[Dataset entries]
* * * * *

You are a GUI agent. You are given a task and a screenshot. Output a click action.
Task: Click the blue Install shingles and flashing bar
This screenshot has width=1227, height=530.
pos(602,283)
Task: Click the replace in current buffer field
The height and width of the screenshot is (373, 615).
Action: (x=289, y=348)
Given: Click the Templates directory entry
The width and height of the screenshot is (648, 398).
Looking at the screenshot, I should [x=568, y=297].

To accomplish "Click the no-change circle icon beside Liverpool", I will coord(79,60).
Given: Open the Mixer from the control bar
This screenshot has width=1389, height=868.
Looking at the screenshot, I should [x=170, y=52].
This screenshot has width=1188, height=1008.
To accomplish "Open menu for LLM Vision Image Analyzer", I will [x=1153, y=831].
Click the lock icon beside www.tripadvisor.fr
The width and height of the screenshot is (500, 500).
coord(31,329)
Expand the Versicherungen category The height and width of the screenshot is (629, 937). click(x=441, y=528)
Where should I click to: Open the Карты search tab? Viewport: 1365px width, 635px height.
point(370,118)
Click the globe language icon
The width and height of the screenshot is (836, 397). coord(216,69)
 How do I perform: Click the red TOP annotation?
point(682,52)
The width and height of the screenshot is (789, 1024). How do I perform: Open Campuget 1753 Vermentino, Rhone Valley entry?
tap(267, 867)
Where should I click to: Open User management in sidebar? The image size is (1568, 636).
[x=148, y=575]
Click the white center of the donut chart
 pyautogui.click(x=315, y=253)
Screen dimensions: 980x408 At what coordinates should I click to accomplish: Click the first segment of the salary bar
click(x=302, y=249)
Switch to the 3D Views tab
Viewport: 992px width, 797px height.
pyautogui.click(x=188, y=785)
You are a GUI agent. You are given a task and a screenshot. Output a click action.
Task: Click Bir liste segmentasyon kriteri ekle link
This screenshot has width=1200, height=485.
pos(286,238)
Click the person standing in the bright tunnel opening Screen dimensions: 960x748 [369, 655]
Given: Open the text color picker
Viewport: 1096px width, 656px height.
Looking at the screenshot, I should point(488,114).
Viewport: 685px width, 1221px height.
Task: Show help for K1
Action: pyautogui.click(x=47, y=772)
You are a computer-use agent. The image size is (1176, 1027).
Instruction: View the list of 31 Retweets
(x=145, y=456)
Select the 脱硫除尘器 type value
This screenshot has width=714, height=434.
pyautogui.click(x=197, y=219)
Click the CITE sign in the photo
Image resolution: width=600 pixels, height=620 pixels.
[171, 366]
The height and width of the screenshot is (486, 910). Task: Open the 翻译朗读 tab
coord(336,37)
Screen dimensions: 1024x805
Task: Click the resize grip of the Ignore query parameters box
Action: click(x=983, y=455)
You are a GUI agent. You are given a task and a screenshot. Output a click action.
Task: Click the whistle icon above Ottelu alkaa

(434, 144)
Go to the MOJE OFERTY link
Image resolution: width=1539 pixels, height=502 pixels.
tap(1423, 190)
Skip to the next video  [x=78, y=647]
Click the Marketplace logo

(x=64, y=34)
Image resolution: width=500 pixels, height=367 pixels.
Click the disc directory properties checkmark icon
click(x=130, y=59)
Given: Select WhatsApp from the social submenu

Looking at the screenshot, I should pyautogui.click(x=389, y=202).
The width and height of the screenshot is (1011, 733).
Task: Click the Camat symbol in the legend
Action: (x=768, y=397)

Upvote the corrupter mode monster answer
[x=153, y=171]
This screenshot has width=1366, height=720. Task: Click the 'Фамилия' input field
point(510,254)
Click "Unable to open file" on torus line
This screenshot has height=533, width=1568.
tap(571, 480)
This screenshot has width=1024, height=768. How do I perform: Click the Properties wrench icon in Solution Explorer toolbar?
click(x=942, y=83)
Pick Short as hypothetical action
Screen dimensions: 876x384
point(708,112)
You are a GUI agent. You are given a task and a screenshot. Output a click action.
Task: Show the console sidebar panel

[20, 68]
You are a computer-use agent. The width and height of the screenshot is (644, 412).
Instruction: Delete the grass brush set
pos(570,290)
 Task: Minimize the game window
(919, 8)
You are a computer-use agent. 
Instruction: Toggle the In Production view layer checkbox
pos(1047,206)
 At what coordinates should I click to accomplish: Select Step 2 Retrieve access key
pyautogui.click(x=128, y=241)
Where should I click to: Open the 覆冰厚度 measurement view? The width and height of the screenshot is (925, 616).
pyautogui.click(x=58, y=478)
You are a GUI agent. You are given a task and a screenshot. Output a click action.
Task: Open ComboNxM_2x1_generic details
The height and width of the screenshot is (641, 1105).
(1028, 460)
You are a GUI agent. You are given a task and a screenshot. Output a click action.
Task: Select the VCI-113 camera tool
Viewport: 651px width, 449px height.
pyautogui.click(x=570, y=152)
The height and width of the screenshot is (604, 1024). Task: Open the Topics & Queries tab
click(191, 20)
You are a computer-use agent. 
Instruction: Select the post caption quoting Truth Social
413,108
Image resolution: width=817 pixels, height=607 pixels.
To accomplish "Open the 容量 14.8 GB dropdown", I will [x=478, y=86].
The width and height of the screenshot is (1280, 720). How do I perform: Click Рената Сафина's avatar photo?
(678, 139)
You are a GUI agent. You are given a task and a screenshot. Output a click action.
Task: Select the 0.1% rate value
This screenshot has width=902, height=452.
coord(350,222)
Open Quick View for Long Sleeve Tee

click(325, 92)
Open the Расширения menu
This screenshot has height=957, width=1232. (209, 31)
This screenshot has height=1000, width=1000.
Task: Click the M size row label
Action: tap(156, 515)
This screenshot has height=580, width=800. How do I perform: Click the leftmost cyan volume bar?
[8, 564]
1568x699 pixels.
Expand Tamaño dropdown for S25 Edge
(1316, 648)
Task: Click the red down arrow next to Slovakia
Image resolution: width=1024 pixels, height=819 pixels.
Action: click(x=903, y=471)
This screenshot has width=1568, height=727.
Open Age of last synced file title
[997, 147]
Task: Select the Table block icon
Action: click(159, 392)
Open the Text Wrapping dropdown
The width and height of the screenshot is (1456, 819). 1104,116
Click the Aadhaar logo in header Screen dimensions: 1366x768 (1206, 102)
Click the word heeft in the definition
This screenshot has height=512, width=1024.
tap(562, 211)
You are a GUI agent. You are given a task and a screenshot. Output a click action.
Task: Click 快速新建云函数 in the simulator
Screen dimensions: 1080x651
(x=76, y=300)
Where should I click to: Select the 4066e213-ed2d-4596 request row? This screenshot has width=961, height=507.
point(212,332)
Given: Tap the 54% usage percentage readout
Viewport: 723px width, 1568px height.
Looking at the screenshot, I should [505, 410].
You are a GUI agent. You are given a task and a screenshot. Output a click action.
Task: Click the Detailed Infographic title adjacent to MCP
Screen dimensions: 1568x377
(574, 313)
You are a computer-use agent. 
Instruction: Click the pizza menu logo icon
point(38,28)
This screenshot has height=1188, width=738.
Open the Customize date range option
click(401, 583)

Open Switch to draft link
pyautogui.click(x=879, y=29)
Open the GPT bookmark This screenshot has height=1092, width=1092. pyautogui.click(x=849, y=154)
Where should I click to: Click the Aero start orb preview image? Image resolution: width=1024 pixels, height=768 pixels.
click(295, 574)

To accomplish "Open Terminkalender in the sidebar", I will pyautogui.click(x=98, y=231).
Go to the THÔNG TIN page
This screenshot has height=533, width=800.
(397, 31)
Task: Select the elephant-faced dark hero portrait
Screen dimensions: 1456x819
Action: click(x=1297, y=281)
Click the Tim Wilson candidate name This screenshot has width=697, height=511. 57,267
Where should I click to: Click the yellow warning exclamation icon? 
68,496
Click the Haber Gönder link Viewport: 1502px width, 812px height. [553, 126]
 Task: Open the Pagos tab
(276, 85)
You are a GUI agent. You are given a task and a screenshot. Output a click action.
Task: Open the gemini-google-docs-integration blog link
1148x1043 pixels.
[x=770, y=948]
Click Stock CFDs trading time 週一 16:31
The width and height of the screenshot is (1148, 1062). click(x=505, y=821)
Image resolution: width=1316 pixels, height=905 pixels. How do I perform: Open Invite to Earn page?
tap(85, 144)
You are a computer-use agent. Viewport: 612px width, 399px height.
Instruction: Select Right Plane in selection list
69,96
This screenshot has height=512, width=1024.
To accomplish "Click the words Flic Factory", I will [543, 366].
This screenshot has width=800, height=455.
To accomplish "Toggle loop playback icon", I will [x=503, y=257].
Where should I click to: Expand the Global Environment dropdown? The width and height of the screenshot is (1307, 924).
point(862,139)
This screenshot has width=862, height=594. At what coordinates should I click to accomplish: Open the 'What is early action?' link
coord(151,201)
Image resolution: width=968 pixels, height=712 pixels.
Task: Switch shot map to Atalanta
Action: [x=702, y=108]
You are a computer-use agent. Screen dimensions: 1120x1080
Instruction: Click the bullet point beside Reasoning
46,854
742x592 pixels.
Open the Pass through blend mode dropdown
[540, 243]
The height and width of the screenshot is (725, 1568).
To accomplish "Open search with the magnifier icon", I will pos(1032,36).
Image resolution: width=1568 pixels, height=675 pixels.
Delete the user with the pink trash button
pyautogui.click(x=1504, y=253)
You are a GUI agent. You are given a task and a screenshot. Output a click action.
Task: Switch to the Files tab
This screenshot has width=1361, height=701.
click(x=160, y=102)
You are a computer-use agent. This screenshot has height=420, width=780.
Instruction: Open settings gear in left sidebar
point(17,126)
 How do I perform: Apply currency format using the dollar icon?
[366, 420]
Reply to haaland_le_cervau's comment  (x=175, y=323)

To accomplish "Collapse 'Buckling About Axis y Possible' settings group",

* * * * *

• **Brief**
What are the lines, exactly as written above, from the line with "This screenshot has width=1227, height=530." to the line with "Expand the Versicherungen", both included? Output only those.

• **Reply**
This screenshot has width=1227, height=530.
pos(602,283)
Task: Click the replace in current buffer field
The height and width of the screenshot is (373, 615).
Action: (x=289, y=348)
Given: Click the Templates directory entry
The width and height of the screenshot is (648, 398).
Looking at the screenshot, I should [x=568, y=297].

To accomplish "Click the no-change circle icon beside Liverpool", I will coord(79,60).
Given: Open the Mixer from the control bar
This screenshot has width=1389, height=868.
Looking at the screenshot, I should [x=170, y=52].
This screenshot has width=1188, height=1008.
To accomplish "Open menu for LLM Vision Image Analyzer", I will [x=1153, y=831].
Click the lock icon beside www.tripadvisor.fr
The width and height of the screenshot is (500, 500).
coord(31,329)
Expand the Versicherungen category The height and width of the screenshot is (629, 937). click(x=441, y=528)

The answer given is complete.